Moreover, FANCJ-deficient cells accumulate deletions. First, telomere structures need to be correct in order to maintain genomic stability; chromosomal instability is apparent in cancer cells. Also, telomere length decreases with cellular age.

This shows that SIRT6's role at telomeres correlates with aging. In SIRT6 deficient cell, H 3 K 9 and H 3 K 56 are hyperacetylated which leads to stochastic replication-associated telomere sequence loss, accumulation of telomeric DNA damage, and genomic instability with chromosomal end-to-end fusions.

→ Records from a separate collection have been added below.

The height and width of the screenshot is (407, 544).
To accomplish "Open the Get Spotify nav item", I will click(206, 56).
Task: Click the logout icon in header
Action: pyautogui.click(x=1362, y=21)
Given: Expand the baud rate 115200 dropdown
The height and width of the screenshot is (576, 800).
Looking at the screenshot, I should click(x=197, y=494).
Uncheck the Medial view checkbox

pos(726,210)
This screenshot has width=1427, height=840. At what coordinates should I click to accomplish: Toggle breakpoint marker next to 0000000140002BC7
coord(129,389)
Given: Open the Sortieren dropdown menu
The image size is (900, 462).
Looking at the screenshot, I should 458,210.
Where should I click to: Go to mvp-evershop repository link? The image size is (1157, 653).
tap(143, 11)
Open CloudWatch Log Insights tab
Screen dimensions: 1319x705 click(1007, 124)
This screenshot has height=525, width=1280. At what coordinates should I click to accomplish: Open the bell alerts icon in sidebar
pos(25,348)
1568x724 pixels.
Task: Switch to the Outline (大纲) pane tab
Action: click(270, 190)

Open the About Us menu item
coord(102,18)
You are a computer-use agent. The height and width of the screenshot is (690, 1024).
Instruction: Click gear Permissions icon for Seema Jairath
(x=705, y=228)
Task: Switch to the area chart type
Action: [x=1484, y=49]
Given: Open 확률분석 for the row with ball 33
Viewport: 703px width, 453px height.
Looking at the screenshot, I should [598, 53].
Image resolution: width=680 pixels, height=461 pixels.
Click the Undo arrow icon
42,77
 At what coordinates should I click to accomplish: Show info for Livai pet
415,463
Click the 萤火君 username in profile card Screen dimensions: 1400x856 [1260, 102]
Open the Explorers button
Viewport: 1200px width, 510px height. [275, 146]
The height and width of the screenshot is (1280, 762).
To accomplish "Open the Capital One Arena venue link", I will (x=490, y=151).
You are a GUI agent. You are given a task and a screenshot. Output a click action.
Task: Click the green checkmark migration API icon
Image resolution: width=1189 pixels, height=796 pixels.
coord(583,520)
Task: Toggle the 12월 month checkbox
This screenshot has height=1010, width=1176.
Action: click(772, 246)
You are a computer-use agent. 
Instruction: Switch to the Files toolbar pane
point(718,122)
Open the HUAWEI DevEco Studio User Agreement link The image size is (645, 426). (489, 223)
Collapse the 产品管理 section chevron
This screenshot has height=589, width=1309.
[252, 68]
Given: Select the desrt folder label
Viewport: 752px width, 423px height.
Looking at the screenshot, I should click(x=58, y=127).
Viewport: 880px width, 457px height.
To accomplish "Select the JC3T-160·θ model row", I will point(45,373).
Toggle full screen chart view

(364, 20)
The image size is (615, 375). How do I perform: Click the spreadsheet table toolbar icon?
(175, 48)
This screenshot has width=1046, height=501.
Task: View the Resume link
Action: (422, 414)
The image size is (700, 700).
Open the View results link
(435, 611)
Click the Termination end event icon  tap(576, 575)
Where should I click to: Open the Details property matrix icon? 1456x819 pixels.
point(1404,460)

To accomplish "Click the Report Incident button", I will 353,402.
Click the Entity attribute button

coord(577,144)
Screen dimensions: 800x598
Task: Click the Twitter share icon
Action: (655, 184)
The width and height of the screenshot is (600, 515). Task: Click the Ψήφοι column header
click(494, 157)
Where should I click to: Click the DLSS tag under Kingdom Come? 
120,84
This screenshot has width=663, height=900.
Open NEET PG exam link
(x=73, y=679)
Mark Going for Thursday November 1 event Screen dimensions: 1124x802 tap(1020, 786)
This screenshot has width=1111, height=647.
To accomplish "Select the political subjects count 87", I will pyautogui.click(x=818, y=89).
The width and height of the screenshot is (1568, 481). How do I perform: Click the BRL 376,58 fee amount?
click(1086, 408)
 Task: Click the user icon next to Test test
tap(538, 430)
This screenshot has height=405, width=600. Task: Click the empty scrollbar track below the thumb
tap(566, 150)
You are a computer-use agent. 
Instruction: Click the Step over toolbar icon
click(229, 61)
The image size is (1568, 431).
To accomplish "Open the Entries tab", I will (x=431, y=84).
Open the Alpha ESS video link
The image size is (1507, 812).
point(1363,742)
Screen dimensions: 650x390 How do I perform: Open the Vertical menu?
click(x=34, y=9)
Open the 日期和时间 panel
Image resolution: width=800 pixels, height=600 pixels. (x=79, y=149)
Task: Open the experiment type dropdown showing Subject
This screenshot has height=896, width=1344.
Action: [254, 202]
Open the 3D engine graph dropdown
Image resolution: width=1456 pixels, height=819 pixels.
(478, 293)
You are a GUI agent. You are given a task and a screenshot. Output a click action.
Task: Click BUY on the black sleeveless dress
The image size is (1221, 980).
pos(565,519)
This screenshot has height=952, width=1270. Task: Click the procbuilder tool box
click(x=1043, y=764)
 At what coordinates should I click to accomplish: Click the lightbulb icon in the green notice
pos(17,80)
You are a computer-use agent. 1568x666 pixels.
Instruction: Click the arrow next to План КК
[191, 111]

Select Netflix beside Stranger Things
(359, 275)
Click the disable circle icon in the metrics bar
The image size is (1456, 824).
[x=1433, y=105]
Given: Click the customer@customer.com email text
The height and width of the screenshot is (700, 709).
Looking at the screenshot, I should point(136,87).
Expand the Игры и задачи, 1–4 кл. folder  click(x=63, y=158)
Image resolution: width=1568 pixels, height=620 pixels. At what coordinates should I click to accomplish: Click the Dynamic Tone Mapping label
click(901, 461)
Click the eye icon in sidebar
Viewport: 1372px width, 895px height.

With these problems, cell senescence is brought on prematurely in the cell. CHROMOSOMAL INSTABILITY IN AGING AND CANCER; MOLECULAR MECHANISMS AND MITIGATION STRATEGIES The goals for this symposium are to present: OBJECTIVES 1.

An overview of the role of chromosomal instability in Aging and Cancer 2. New molecular insights into the pathogenesis of Aging Cancer Syndromes 3.The increasing duration of space missions involves a progressively higher exposure of astronauts to cosmic rays, whose most hazardous component is made up of High-Atomic number and High-Energy (HZE) ions.

HZE ions interact along their tracks with biological molecules inducing changes on living material qualitatively different from that observed after irradiation for therapeutic purposes or.People with _____ personality disorder display great instability, major shifts in mood, an unstable self-image, and impulsivity.

Which abnormal chromosomal situation is a cause of Down syndrome? _____ is an explanation for Alzheimer's disease that suggests that changes in aging brain cells may trigger an autoimmune response that leads.